We’re dropped off at the Plaza Athénée at eight in the morning, blinking dully beneath the pink and orange sky. Mara is pale, exhausted—she slept on my shoulder on the flight as I typed, but fitfully. I watch her, the membrane of her eyelids a light purple, her dark lashes curled and fluttering with dreams. I wondered what was happening behind those eyelids, under her dark waves of hair, inside that head. She never did manage to get back to the ruins, and I never did manage to find out more about Sam, but it doesn’t matter.
I’m heir to the Shaw estate. Ms. Gao’s sole occupation is to take my orders as I give them. But my desire to give Mara everything is greater than hating myself for taking what my father made, and used to torture her.

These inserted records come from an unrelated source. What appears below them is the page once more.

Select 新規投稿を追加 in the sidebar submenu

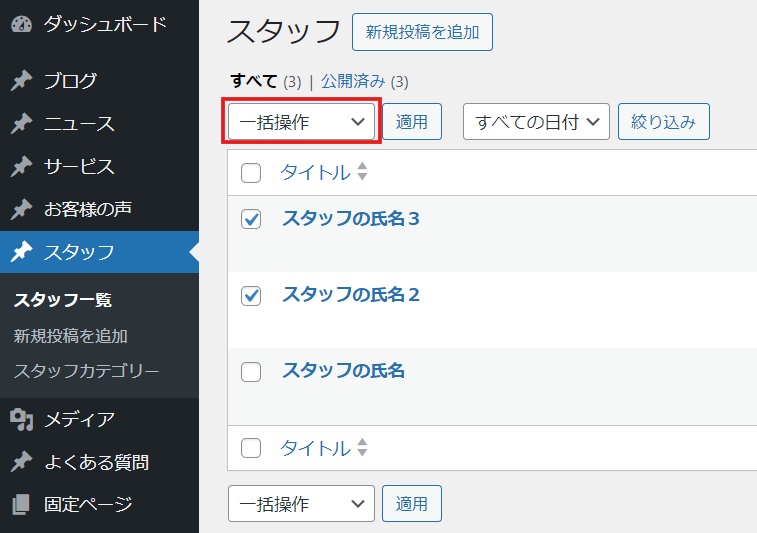[x=70, y=336]
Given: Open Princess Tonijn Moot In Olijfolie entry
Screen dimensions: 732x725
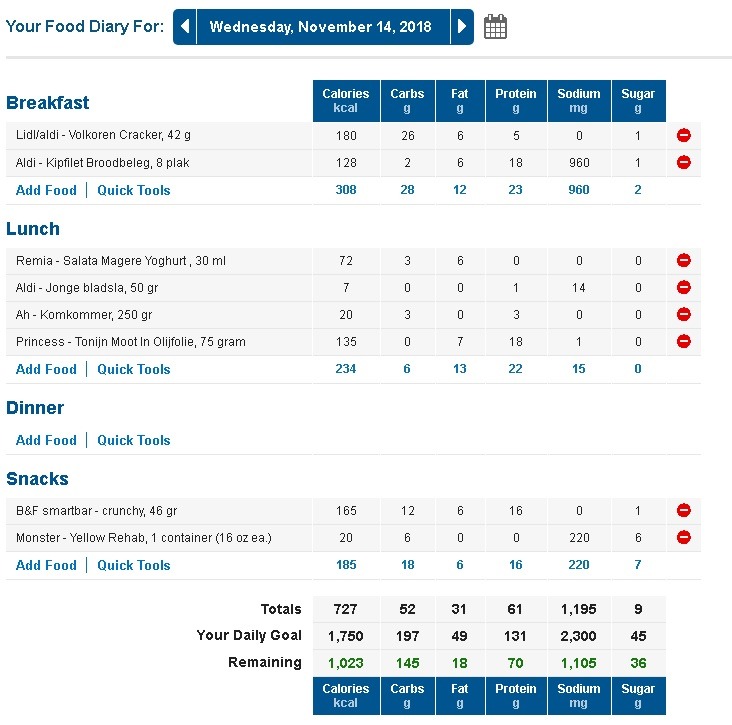Looking at the screenshot, I should (131, 342).
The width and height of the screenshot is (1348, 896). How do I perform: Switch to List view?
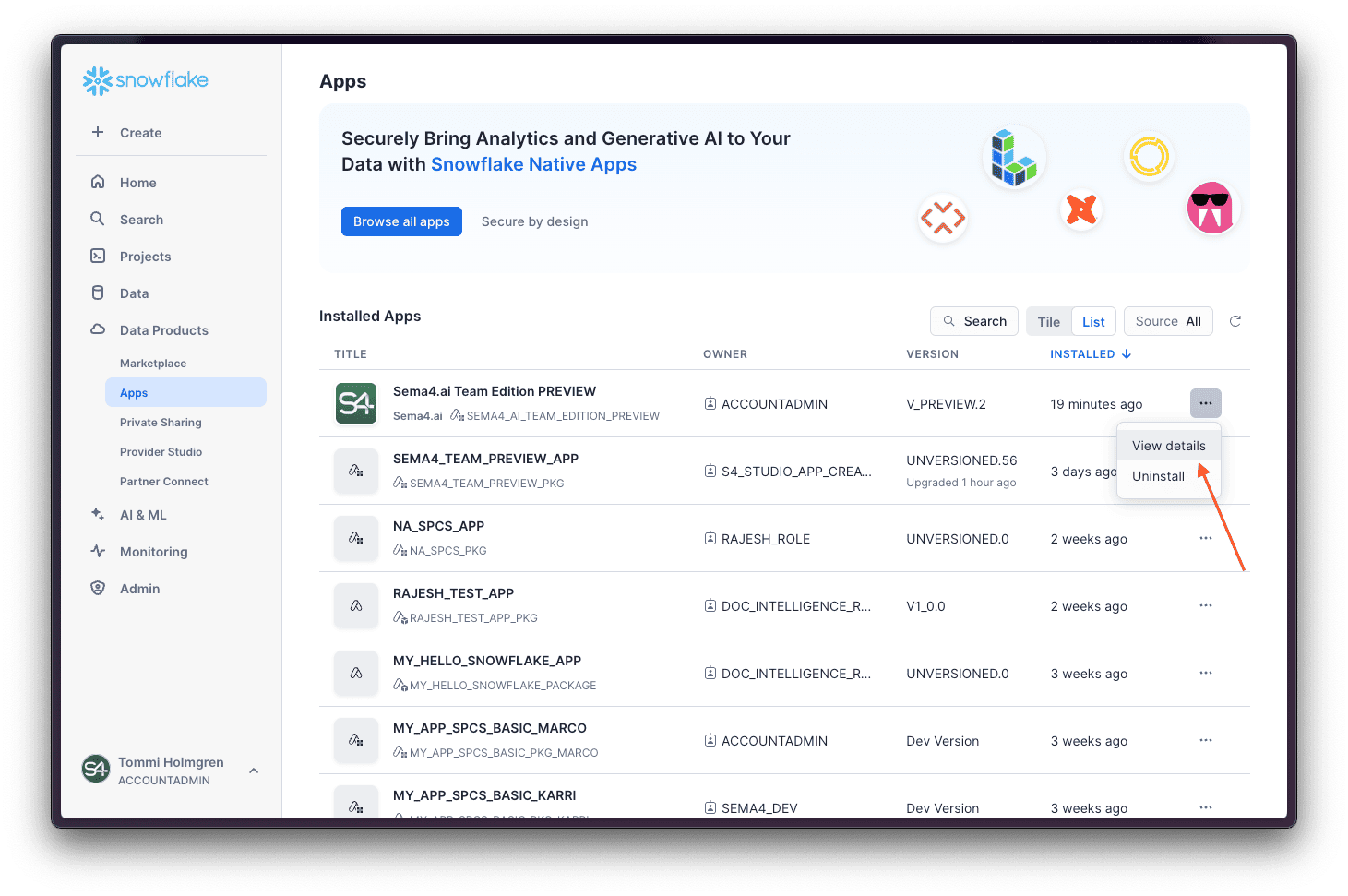pyautogui.click(x=1093, y=322)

The documents—his, my grandmother’s—I feel polluted when I touch them. But I can do things now that they never would, make choices they would never make. Try and fix what my father had broken, help the people he hurt. So sign the papers I do. In a week, the revolution would begin, and I can find out everything I never wanted to know about my family if I choose. But for now . . .

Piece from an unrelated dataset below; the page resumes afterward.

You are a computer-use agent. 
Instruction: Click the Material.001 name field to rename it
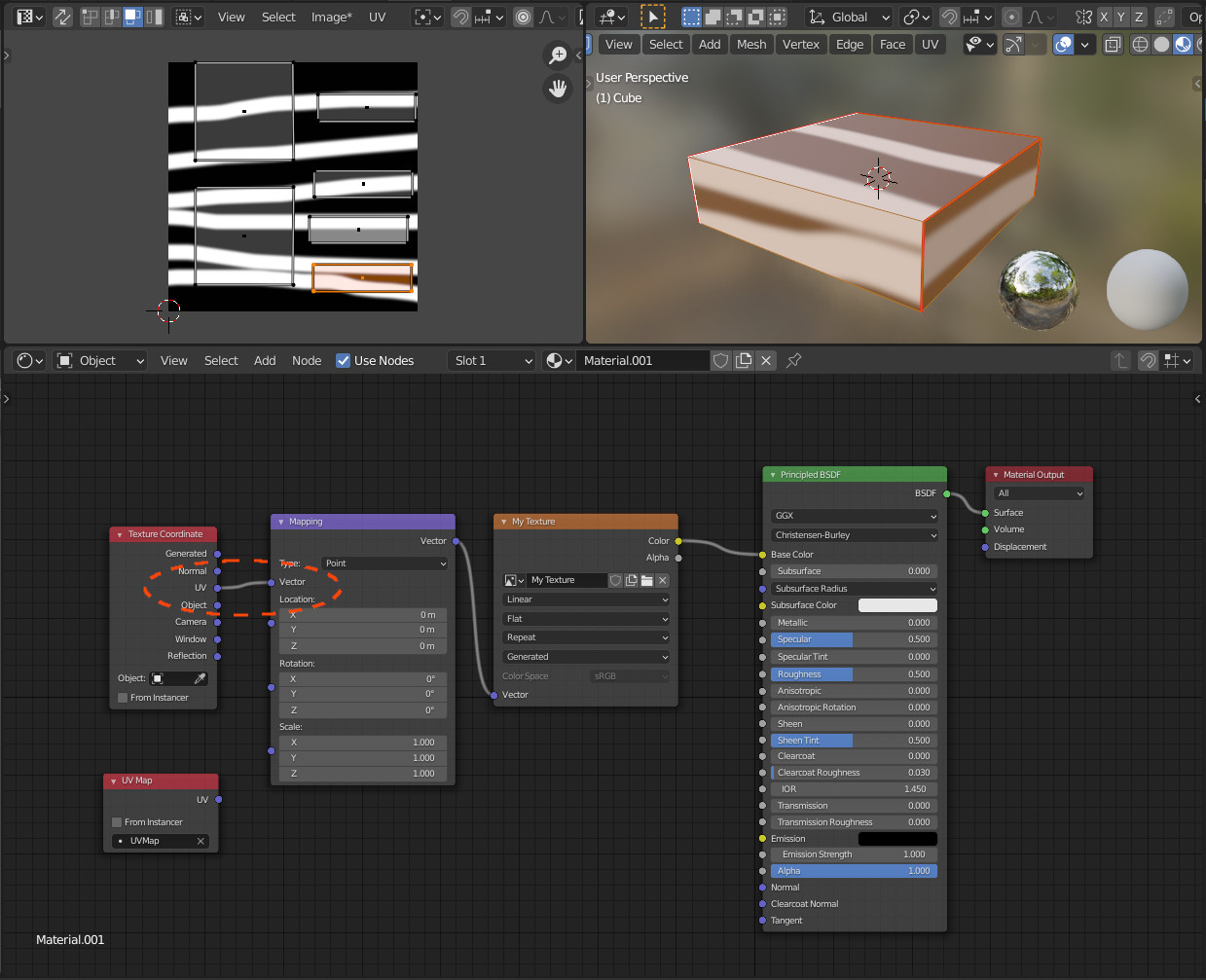642,360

We’re whisked into the hotel, glimmering chandeliers above, the papered walls bursting with rich colours, and Mara hardly notices that we don’t formally check in. Everything’s been handled already.
“Oh my God,” Mara says, collapsing onto the bed, splayed out like a starfish. I unbuckle one of her boots, then the other, letting them drop to the floor. Peel off her socks. She flips over onto her back to watch me with artist’s eyes, then arches up so I can slide off her jeans, blinking dreamily.